| Source passage |
Section 18 — 1(a) of the Code provides that a “person commits robbery when he takes property from the person or presence of another by the use of force or by threatening the imminent use of force.” (Emphasis added.) (Ill. Rev. Stat. 1991, ch. 38, par. 18 — 1(a).) The “forcible taking of property is thus the gravamen of the offense and serves to distinguish robbery from theft.” (People v. Saxon (1992), 226 Ill. App. 3d 610, 618, 588 N.E.2d 1235, 1241; see also People v. Patton (1979), 76 Ill. 2d 45, 48-52, 389 N.E.2d 1174, 1175-77.) We note the robbery statute describes an entirely different offense than theft of property from the person. We find the robbery statute is distinguishable from the statute in the instant appeal.

The robbery statute specifically states that robbery is committed when the property is taken from the presence of the victim. The theft statute does not contain such language but instead provides that theft of property under $300 is a Class 3 felony if the property is taken from the person. (Ill. Rev. Stat. 1991, ch. 38, par. 16 — 1(b)(4).) Consequently, we determine that cases construing the robbery statute are not applicable to the issue raised in this appeal.

Under Supreme Court Rule 615(b)(3) (134 Ill. 2d R. 615(b)(3)), a reviewing court has the authority to reduce the degree of the offense of which a defendant was convicted when the evidence fails to prove beyond a reasonable doubt an element of the greater offense. (People v. Kick (1991), 216 Ill. App. 3d 787, 792, 576 N.E.2d 395, 398.) This authority is only available where a lesser-included offense is involved. People v. Williams (1991), 222 Ill. App. 3d 129, 138, 582 N.E.2d 1158,1164; Kick, 216 Ill. App. 3d at 792, 576 N.E.2d at 398.

Here, we have determined the evidence was not sufficient to prove beyond a reasonable doubt that the defendant committed the offense of theft of property from the person. However, we do conclude that the evidence was clearly sufficient to find the defendant guilty of the lesser-included offense of theft of property under $300. Accordingly, we reduce the degree of the defendant’s conviction to theft of property under $300 (Ill. Rev. Stat. 1991, ch. 38, pars. 16 — 1(a)(1), (b)(2)) and remand for resentencing.

| Information provided |
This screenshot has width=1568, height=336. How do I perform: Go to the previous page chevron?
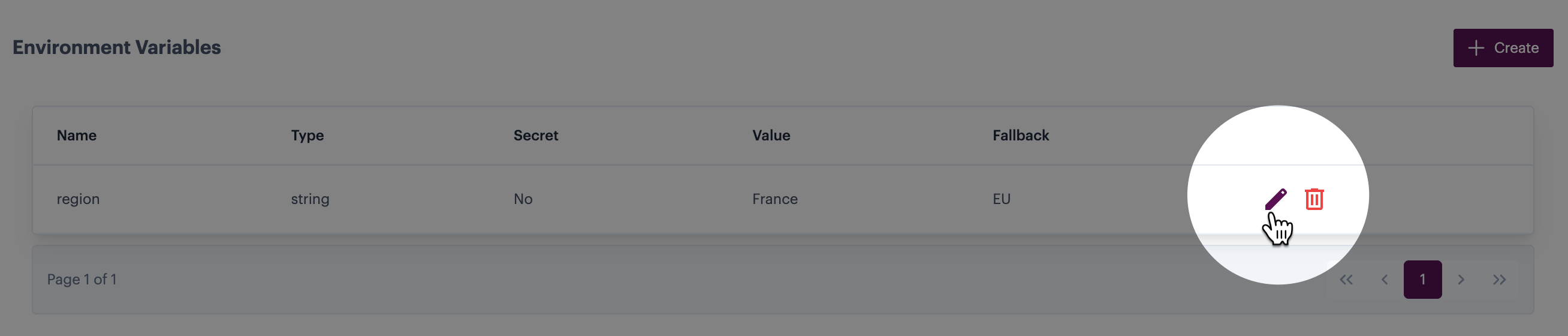coord(1384,280)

| Tasks to carry out |
1) In the court excerpt, what felony class applies to theft of property under $300 when the property is taken from the person?
2) Copy word for word the part of the court excerpt starting with "Under Supreme Court" and going on through "N.E.2d at 398.".

| Complete answers |
1) A Class 3 felony.

2)
Under Supreme Court Rule 615(b)(3) (134 Ill. 2d R. 615(b)(3)), a reviewing court has the authority to reduce the degree of the offense of which a defendant was convicted when the evidence fails to prove beyond a reasonable doubt an element of the greater offense. (People v. Kick (1991), 216 Ill. App. 3d 787, 792, 576 N.E.2d 395, 398.) This authority is only available where a lesser-included offense is involved. People v. Williams (1991), 222 Ill. App. 3d 129, 138, 582 N.E.2d 1158,1164; Kick, 216 Ill. App. 3d at 792, 576 N.E.2d at 398.